It is easy today to see the unreality of the supposed antagonism between science and religion; the antagonism between men who thought like Huxley and men who thought like Wilberforce was real enough; but the issue was unreal, because what was at stake was nothing that dogmatism could elucidate. Nietzsche was no friend of religion but he set both sides straight when he wrote: 'There are questions whose truth or untruth cannot be decided by man; all the supreme questions, all the supreme problems of value are beyond human reason… To grasp the limits of reason – only this is truly philosophy .. .'7  It did not take the more advanced scientists very long to retreat from their more exposed positions; the extreme materialist picture of the detached scientist with the aid of his intellect and his instrumentation, speaking the final word about a tangible, measurable world outside him, soon became untenable. Agnosticism remained scientifically respectable; dogmatic atheism was not.

Today the dogmatic materialist is more at risk from the scientists than he is from the men of religion, some of whom — at least in the West — seem to have gone over to the camp of those regarding man as the product of social engineering. As an example of scientific agnosticism one might cite the principle of uncertainty, associated with the names of the German scientists, Max Born and Werner Heisenberg. They have shown that no final or fully accurate observation of any physical object will ever be possible because it is itself affected by the very act of observation.

Some years ago Professor Erwin Schrodinger began his short book, Mind and Matter, with these words: 'The world is a construct of our sensations, perceptions, memories. It is convenient to regard it as existing objectively on its own. But it certainly does not become manifest by its mere existence.'8  Western scientists may have followed a longer and more devious road, but their conception of reality turns out, in the end, to be very much what the Eastern mystic always said it was. If man wishes to know more about himself and his perception of the world, he must study his own consciousness.

### Brief 1
Answer these questions using the passage on science and religion:
(a) Which two German scientists are named in connection with the principle of uncertainty?
(b) What is the title of the short book that Professor Erwin Schrodinger began with words about the world as a construct of our sensations?
(c) Which position does the passage say remained scientifically respectable?
The passage and the records that follow it are unrelated material.

[Stored dataset items]
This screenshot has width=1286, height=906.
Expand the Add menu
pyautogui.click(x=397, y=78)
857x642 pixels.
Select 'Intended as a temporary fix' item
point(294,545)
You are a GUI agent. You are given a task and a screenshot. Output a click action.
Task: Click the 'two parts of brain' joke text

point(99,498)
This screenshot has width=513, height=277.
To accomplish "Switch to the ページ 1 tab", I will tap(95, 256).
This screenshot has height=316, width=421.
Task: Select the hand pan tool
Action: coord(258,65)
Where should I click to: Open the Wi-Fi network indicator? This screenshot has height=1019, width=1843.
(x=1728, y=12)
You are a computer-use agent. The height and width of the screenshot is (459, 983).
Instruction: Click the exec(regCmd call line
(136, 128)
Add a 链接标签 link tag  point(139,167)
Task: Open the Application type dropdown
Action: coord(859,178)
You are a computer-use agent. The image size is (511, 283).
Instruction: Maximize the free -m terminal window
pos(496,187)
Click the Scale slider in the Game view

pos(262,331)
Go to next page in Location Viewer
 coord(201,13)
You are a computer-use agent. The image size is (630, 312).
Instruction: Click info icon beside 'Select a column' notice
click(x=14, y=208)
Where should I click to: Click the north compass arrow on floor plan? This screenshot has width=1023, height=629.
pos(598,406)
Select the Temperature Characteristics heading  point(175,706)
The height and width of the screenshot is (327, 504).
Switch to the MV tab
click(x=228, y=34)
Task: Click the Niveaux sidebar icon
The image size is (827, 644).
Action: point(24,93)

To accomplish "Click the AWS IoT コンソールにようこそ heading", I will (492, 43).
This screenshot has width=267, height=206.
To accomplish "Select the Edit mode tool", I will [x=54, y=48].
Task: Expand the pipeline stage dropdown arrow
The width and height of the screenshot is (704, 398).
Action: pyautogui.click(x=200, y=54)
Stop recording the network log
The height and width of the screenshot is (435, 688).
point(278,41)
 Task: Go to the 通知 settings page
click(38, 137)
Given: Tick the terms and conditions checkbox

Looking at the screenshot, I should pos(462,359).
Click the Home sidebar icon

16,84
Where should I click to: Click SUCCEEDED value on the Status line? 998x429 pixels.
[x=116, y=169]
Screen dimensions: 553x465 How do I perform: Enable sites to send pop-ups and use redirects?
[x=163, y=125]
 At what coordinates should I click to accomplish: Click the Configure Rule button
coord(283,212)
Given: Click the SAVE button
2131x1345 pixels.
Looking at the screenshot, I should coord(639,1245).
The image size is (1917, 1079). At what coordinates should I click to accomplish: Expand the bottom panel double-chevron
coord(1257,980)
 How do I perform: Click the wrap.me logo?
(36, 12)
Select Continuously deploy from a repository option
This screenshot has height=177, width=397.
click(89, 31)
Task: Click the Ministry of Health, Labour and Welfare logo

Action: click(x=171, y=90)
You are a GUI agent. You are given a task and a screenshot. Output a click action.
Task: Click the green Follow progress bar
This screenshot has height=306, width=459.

### Brief 2
In the stored dataset items, convert the lines starting with the line that contains "Go to next page in Location Viewer" and going on through the line that contains "click(x=228, y=34)" into a Markdown table. Use the columns Num and Content, with one numbered row per line, and leave out blank lines.

### Exercise solution 1
(a) Max Born and Werner Heisenberg
(b) Mind and Matter
(c) Agnosticism

### Exercise solution 2
| Num | Content |
|---|---|
| 1 | Go to next page in Location Viewer |
| 2 |  coord(201,13) |
| 3 | You are a computer-use agent. The image size is (630, 312). |
| 4 | Instruction: Click info icon beside 'Select a column' notice |
| 5 | click(x=14, y=208) |
| 6 | Where should I click to: Click the north compass arrow on floor plan? This screenshot has width=1023, height=629. |
| 7 | pos(598,406) |
| 8 | Select the Temperature Characteristics heading  point(175,706) |
| 9 | The height and width of the screenshot is (327, 504). |
| 10 | Switch to the MV tab |
| 11 | click(x=228, y=34) |